**Texte fourni:**
----------
Au cours des dernières années, une certaine prise de conscience mondiale des inégalités dont souffrent les populations autochtones s’est manifestée. De nombreux mouvements dénoncent aujourd’hui les rapports de pouvoir asymétriques qui désavantagent ces communautés partout à travers le globe.
Si certains pays tels que le Canada, les États-Unis ou encore le Brésil sont fréquemment épinglés pour le traitement qu’ils réservent aux peuples autochtones, la France, a, elle aussi été récemment remise en cause au niveau international.
Les inégalités auxquelles sont confrontés les peuples autochtones vivant en Guyane, un département français d’outre-mer situé dans les Caraïbes, sont notamment citées. Les quelques 10 000 Autochtones, répartis dans sept communautés différentes, sont en effet confrontés à des défis sociaux et économiques importants qui entravent l’accès à l’égalité.
Voici quatre de ces enjeux qui frappent ces populations aujourd’hui.
1. Des défis majeurs en matière de santé mentale
Le suicide affecte les Autochtones de Guyane de façon disproportionnée et touche particulièrement les jeunes et les personnes vivant dans des zones rurales, où près de 70 % des cas sont recensés.
En 2019, la ministre des Outre-mer de l’époque, Annick Girardin, estimait notamment que les suicides des personnes autochtones dans les communes reculées guyanaises étaient 25 fois plus nombreux que dans l'Hexagone. Le taux de suicide en Guyane est également parmi les plus élevés au monde, selon le média NPR.
Différents facteurs, tels qu’un mal-être ancré chez les jeunes et un sentiment de désespoir face à la précarité, sont cités par le gouvernement français comme des explications à cet enjeu de santé publique qui s’est aggravé au cours des dernières années.
La France est loin le seul pays où les populations autochtones sont psychologiquement vulnérables, comme l’explique Isabelle Hidair-Krivsky, la directrice régionale aux droits des femmes et à l'égalité, anthropologue sociale et ethnologue à l’université de Guyane.
« En Guyane, comme au Canada, au Brésil, en Australie, les taux de suicide chez les Premières Nations sont toujours plus élevés que celui observé au sein de la population non autochtone, a-t-elle affirmé dans un e-mail adressé à Global Citizen. Ces populations ont en commun le colonialisme, de la discrimination, de la perturbation des modes de vie, la faible transmission des cultures et des langues ».
----------
**Exercices proposés:**
1) D'après le texte, combien d'Autochtones vivent en Guyane ?
2) Recopiez mot pour mot le passage du texte commençant par « La France est » et se poursuivant jusqu'à « l’université de Guyane. ».
Veuillez vous fonder exclusivement sur le texte pour répondre.

**Données affichées:**
----------
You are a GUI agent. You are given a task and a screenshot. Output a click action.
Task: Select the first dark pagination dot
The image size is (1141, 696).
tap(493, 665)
----------
**Résultats:**
1) Environ 10 000, répartis dans sept communautés différentes.

2)
La France est loin le seul pays où les populations autochtones sont psychologiquement vulnérables, comme l’explique Isabelle Hidair-Krivsky, la directrice régionale aux droits des femmes et à l'égalité, anthropologue sociale et ethnologue à l’université de Guyane.